Year-to-date, gold has shown itself as one of the best-performing assets any investor could have in their portfolio.
With the world continuing to experience geopolitical fallout, and given the macroeconomic picture, gold is a useful investment tool to preserve wealth and deliver positive long-term returns during adverse times.
To support your investment portfolio during turbulent times, your gold asset allocation should amount to roughly 5 to 10 percent. This asset allocation creates a safely structured portfolio that achieves successful diversification, particularly as gold prices have a strong correlation with U.S. national debt.
How to Add Gold to Your Portfolio
Beyond buying physical bars of gold, there are various instruments available to investors to diversify their portfolio with gold. Before investing in gold and other precious metals, do your research to make an informed decision.
If you’re buying physical gold assets, only buy gold online from a trusted and recognized dealer, and others after you’ve done thorough research beforehand.
With many various gold investments available, it is important to consider all types of gold and their merits and benefits.
Some instruments may better suit your investment needs than others. The instrument vehicle that’s right for your objectives can be determined by understanding the various options available.
Several ways to add gold to your investment portfolio include:
- Derivatives (Futures, CFD, Spread Betting)
- Investments in mining companies
- Gold exchange-traded funds (ETFs)
- Gold industry stocks and mutual funds
- Physical gold assets (bullion bars, bullion coins, coin sets, collectors and numismatic coins, jewelry, etc.)
Each instrument will have a certain degree of exposure to risk. Obviously, no investment is without a degree of risk. Knowing your personal risk tolerance will determine what gold instruments are best for your investment portfolio.
Those with a higher appetite for risk may consider investing in derivatives and mining companies for their potentially high gains.

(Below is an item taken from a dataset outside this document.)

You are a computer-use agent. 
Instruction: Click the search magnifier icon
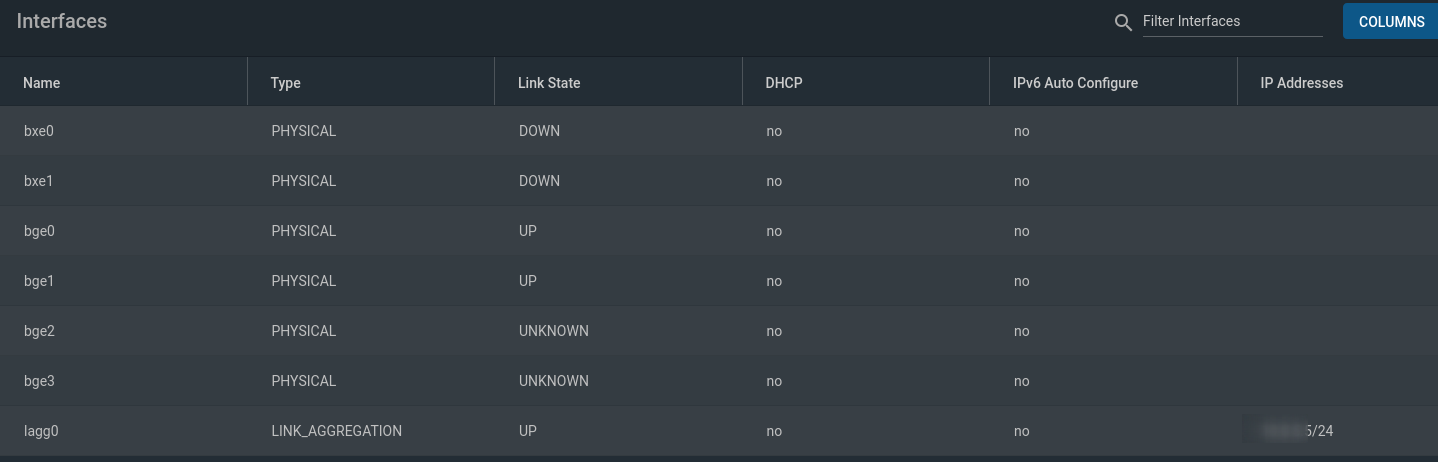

Those adverse to volatility will do well with investing in ETFs, funds, and physical gold assets.
With gold occupying 5 to 10 percent of your investment portfolio, your gold assets should be structured in a way that provides your portfolio balance and protection against an economic collapse or geopolitical crisis.
Is Now the Best Time to Buy Gold?
With the U.S. dollar weakened, geopolitical crises at an all-time high, and demand for physical gold and gold ETFs rising in 2018, now is a great time to buy gold. These factors provide staunch bullish indicators that 2018 could be a great year for investors looking to invest in this precious metal.
As a diversifying element, including gold as part of your investment portfolio will ensure you hedge your portfolio in market downturns and global economy disequilibrium. With outlook remaining optimistic, gold will serve to hedge against financial uncertainties, inflation, deflation, and stock market weaknesses in years to come.